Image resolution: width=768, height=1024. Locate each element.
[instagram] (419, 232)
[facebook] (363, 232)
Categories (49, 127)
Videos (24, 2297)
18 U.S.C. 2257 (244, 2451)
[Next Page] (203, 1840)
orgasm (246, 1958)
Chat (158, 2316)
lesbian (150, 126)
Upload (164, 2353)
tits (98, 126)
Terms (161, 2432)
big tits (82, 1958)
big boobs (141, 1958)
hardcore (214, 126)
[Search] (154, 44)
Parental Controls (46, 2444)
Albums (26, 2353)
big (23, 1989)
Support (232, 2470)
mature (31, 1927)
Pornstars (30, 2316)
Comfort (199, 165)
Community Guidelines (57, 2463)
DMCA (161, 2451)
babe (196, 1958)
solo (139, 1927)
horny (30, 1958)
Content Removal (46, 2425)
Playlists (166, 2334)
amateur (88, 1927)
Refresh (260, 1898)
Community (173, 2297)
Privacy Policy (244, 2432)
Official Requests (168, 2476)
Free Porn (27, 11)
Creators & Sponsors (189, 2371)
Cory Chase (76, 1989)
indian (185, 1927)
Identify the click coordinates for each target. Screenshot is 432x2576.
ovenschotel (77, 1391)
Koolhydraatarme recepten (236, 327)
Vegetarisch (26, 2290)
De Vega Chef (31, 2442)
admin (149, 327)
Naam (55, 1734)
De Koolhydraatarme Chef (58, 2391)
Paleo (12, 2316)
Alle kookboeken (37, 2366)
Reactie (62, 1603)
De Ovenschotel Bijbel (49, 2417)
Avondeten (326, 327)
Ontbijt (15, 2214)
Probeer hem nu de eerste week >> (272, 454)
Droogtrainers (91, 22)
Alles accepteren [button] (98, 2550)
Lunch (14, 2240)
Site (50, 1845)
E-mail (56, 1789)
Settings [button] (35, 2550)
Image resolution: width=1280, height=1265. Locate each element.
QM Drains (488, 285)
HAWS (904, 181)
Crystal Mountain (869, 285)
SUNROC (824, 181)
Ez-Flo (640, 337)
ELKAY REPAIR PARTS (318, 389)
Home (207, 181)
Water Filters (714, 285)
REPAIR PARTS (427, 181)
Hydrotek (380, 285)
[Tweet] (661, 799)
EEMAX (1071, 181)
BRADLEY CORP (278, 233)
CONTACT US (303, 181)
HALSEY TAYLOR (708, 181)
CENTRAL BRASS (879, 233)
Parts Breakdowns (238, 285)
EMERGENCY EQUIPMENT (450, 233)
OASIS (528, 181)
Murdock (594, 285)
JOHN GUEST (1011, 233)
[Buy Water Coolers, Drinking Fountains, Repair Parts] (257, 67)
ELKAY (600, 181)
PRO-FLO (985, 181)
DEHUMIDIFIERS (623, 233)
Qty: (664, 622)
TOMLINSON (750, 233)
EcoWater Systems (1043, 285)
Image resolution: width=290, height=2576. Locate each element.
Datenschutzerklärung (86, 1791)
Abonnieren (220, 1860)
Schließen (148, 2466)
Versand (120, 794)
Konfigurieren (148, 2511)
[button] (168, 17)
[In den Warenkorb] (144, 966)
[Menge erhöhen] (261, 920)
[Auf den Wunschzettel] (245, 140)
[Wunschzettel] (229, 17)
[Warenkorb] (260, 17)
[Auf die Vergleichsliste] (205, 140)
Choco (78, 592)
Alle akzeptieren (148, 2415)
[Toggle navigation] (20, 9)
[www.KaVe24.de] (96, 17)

##########

◆ Try it
Report every line of the preceding listing where the string "Wunschzettel" occurs.

◆ Expected answer
[Auf den Wunschzettel] (245, 140)
[Wunschzettel] (229, 17)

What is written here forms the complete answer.